# Was it cheating?



## ninasky01 (Aug 4, 2012)

My husband of 2 years is a great, nice guy. 
But around May of this year I became curious when he left his iPod open and on still logged into his Facebook out.
I didn't think anything of it but I went ahead and looked. 
Not only had he been talking to his ex, but he was also saying how much he missed her. And sending her little hearts and whatever.
That broke my heart. And thinking of it to this day still burns like it was yesterday...so I confronted him about it. I asked him and he said yes, he had been talking to her and that it wasn't what I thought. That he had only wanted to make her feel like crap when her and her now husband R, (his ex best friend because she cheated on him with R) to come down to visit, and just call them out on everything thing they did to him.
The thing is, I found this to be life wasting and what hurt me the most was that he made me look stupid. No matter what his plan or intentions were, she thought and probably still thinks that my husband wanted her.

So he broke ties with those people. Both her and him.

Soon afterwards, I couldn't help myself but have to peek at his phone while he wasn't looking, or when he was in the shower or when he was asleep. Ever since the whole ex thing, I couldn't sleep right. A month later, I decided to take a look at his phone while he slept, early in the morning, the sun wasn't up yet.
There was texts from a very familiar number. A number that I have texted before.

See, I'm a photographer and sometimes I tend to keep in contact or become friends with the people I take photos of. This number was one of my former clients, a cute girl, about 18 years old.

And there they were, texting how much she wished she could lay down with him and count his lashes and how he dreamt of kissing her. She had even came to visit him at work and he stated that he was shy and nervous.

I could hardly believe this, going on again.

What hurts is that we went to counseling and we hardly made the effort to go back even though it felt awesome to go that first day.

Perhaps we are not both in it? But we want it to work.

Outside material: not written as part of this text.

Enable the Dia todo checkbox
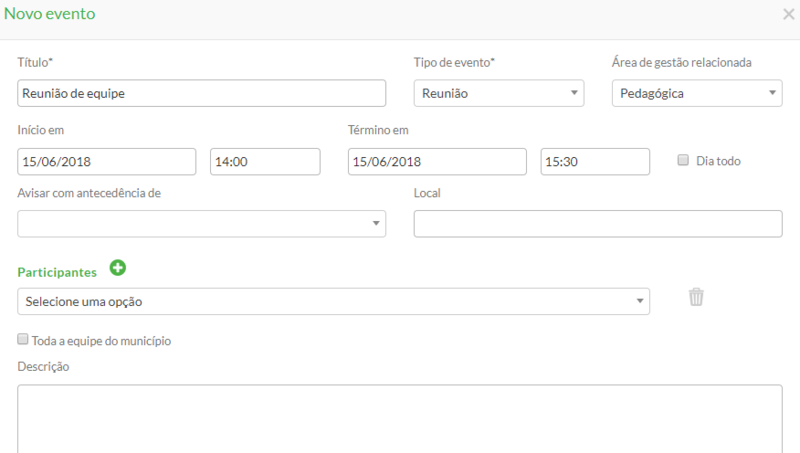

I'm not perfect, I developed a crush on a married friend of his but I know it would never go further. it's just a stupid crush and whats more is that i'm sure he likes me. But that is all. I do feel like crap for even having such feelings but my husband went so far as to text this other girl. and tell her he wanted to kiss her. 

I'm so confused. I feel bad because of what he did, but i feel like a bad wife because i have a crush.

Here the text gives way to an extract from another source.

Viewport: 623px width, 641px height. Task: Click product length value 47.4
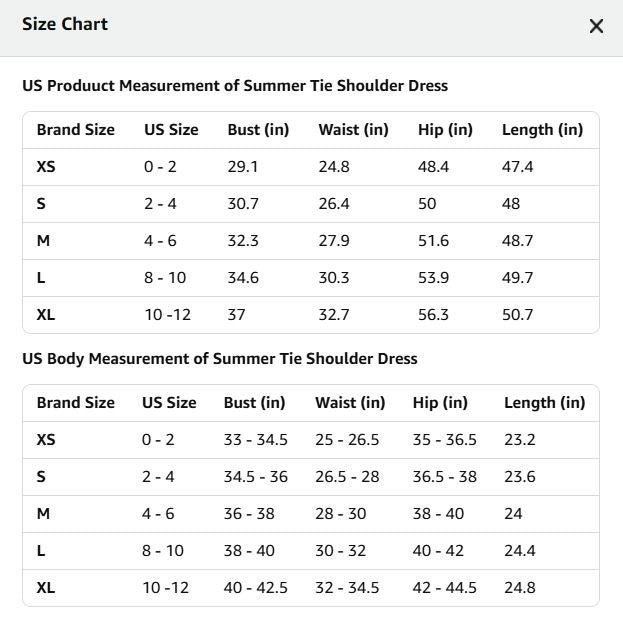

I don't know why he would do that to me, because i thought everything was ok. He says that I didn't pay attention to him but I have college and work and I'm stressed because we are so far behind on bills, I can hardly breathe.

Someone help. I don't know what to do at this moment.


----------



## EleGirl (Dec 3, 2011)

How old are you and your husband?

In the case of your crush on the friend, do you talk to this person? text him? etc?

In your husband's case, yes he's cheating. It's at least an emotional affair (EA).

Do you want to end your marriage or try to recover it?


----------



## ninasky01 (Aug 4, 2012)

I'm 24 and he's 25. No I don't text this person nor do I have a desire, we talk but only when we double date and it's nothing really. We all talk to each other as friends and I have no issue with this. i enjoy talking and hanging out with other couples. 
And I want to make my marriage work but I find myself thinking that I'm a failure and that I'm failing at my marriage and that this would be my fault.


----------



## Goldmember357 (Jan 31, 2012)

yeah this aint good

leave


----------



## EleGirl (Dec 3, 2011)

You cannot repair your marriage until he ends his contact with this girl and any other woman he's doing this with. Does he use a computer at home for email and social media?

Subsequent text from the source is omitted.